=== Given exercise ===
Starting with the line that contains "You are a GUI" and going on through the last of the entries, write the lines out again with "label" changed to "caption" and everything else left as it is. Leave the pictures out.

[Data entries]

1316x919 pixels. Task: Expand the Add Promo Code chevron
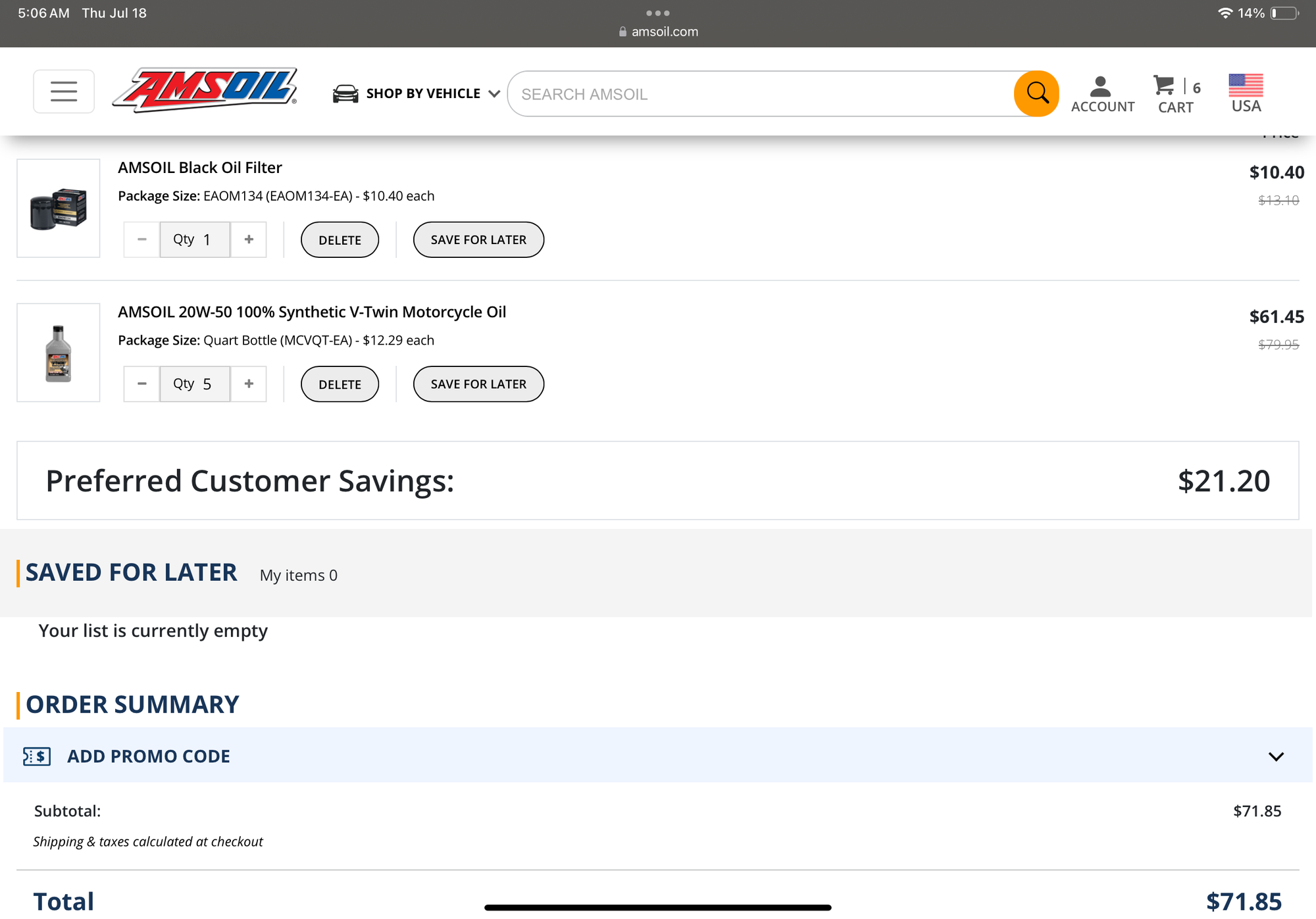click(1276, 757)
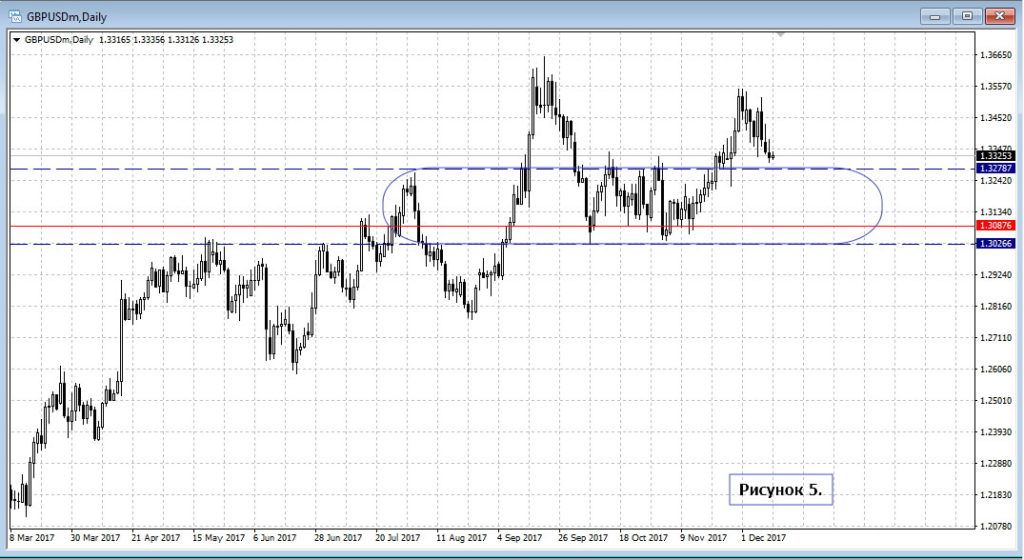Click the gray chart shift triangle marker
This screenshot has height=560, width=1024.
[781, 36]
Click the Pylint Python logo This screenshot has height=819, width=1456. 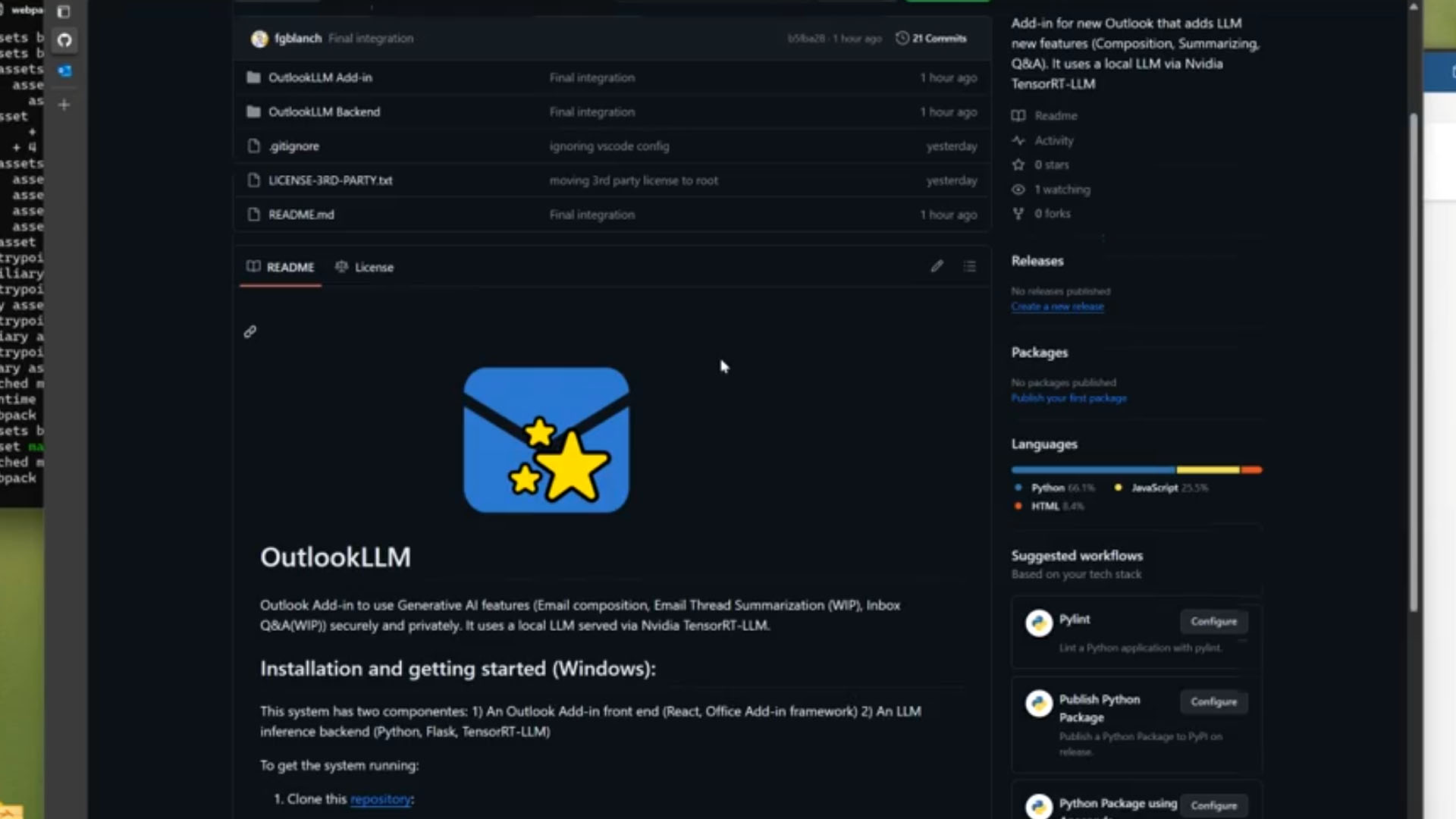point(1038,622)
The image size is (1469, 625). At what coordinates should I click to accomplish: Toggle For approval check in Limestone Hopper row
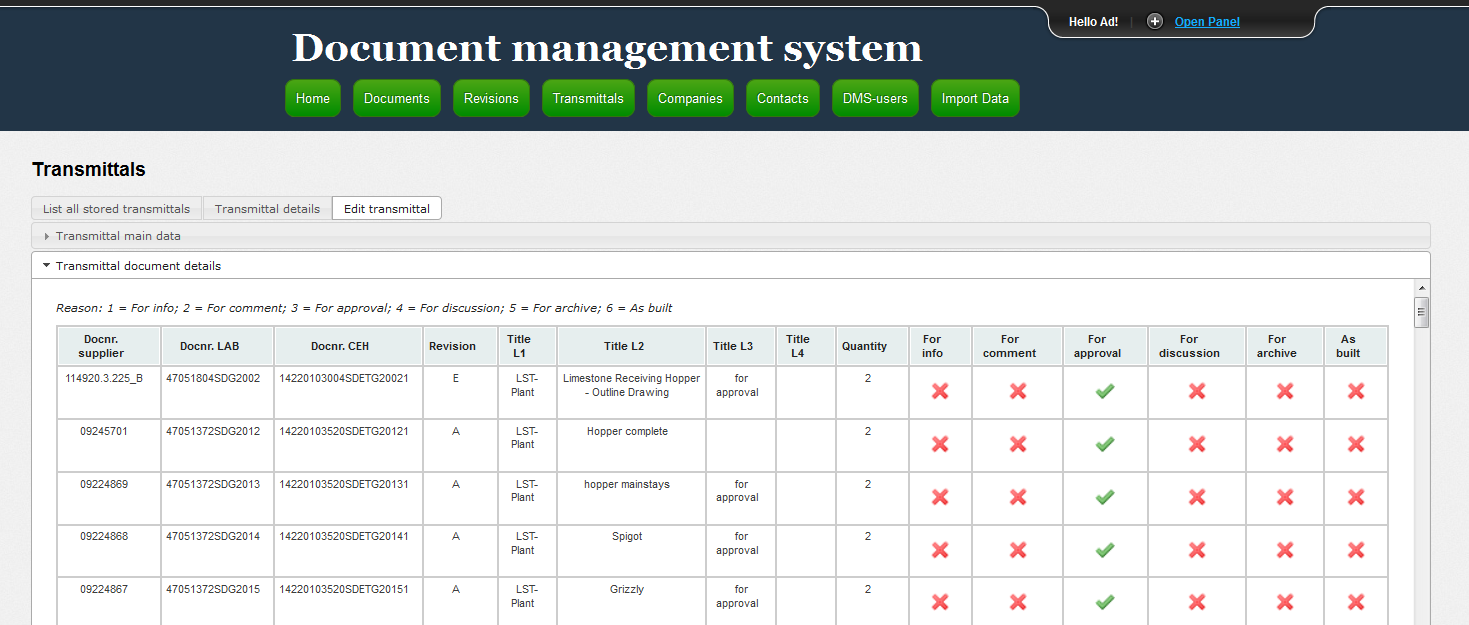point(1105,391)
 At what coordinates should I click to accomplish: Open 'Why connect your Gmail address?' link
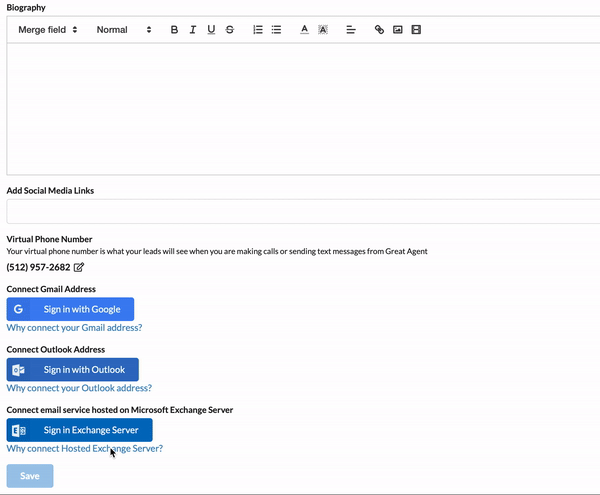pos(74,328)
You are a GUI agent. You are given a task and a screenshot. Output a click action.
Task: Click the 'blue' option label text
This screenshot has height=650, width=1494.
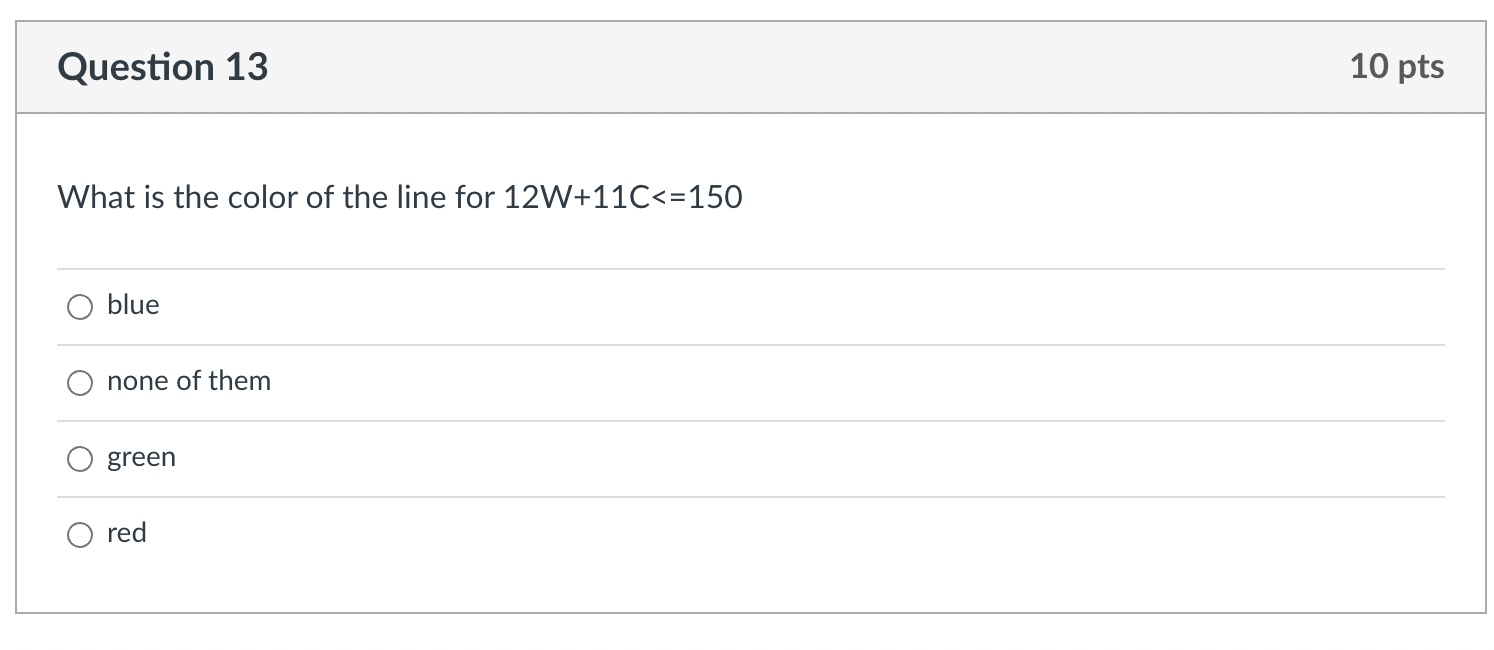click(133, 305)
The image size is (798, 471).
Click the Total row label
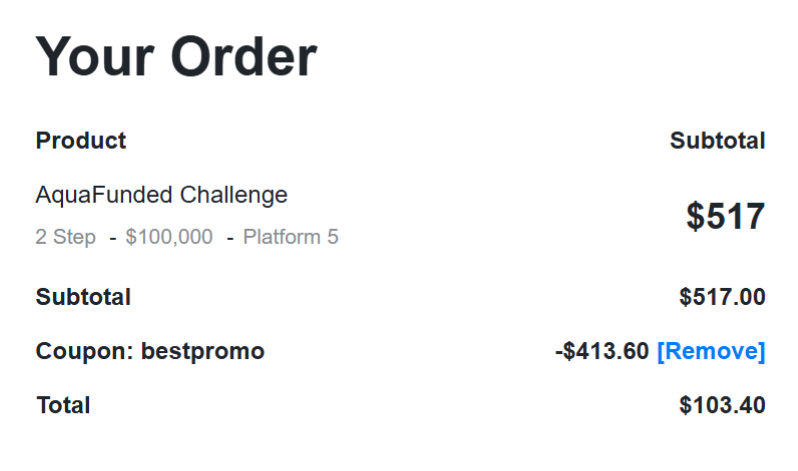click(x=63, y=405)
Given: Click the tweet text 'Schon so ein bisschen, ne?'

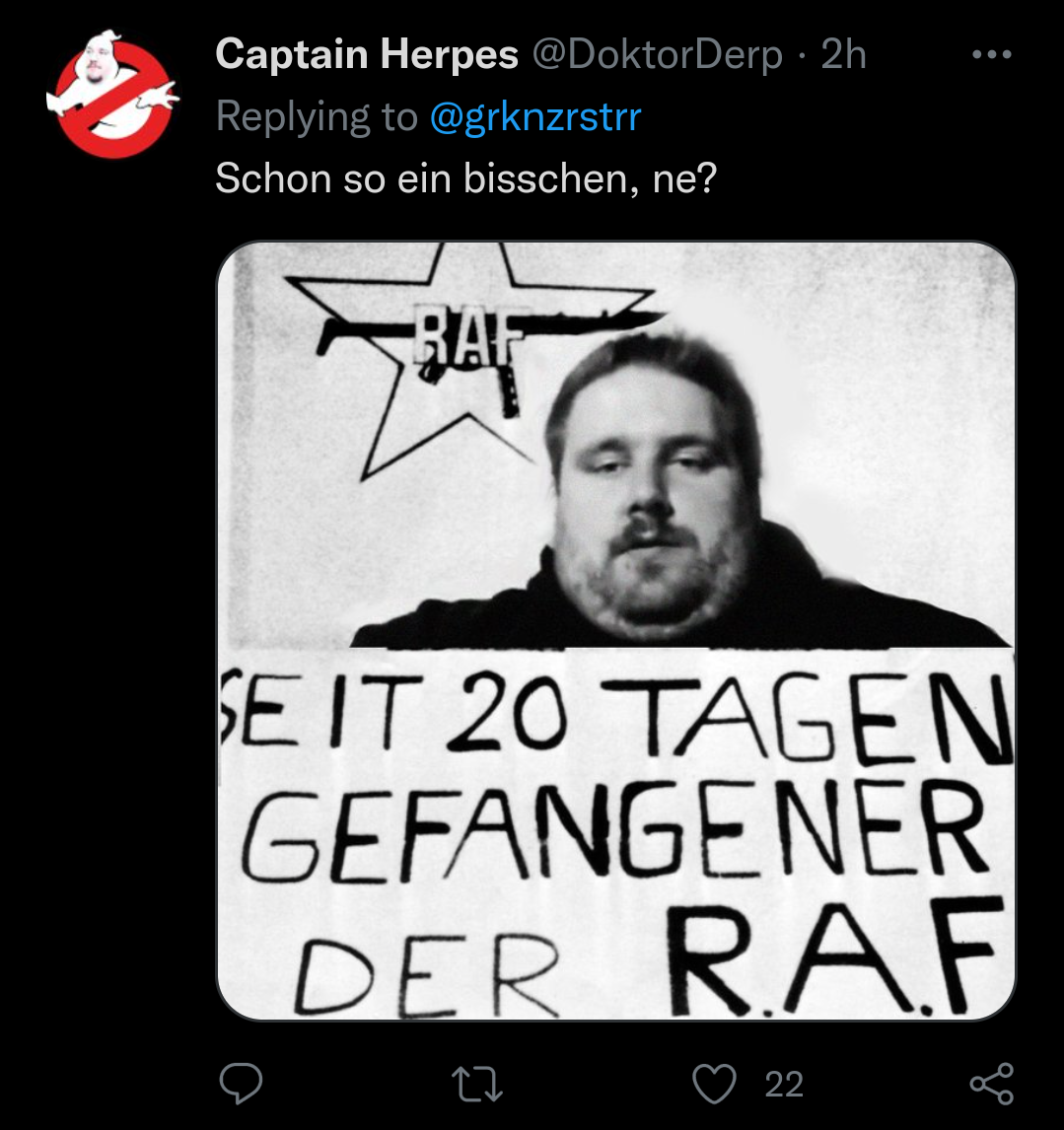Looking at the screenshot, I should click(x=465, y=178).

=== Task result ===
You are a GUI agent. You are given a task and a screenshot. Output a click action.
Task: Click the 'blue' option caption text
This screenshot has height=650, width=1494.
click(133, 305)
The image size is (798, 471).
Click the Total row caption
click(x=63, y=405)
Given: Click the tweet text 'Schon so ein bisschen, ne?'

Looking at the screenshot, I should click(x=465, y=178).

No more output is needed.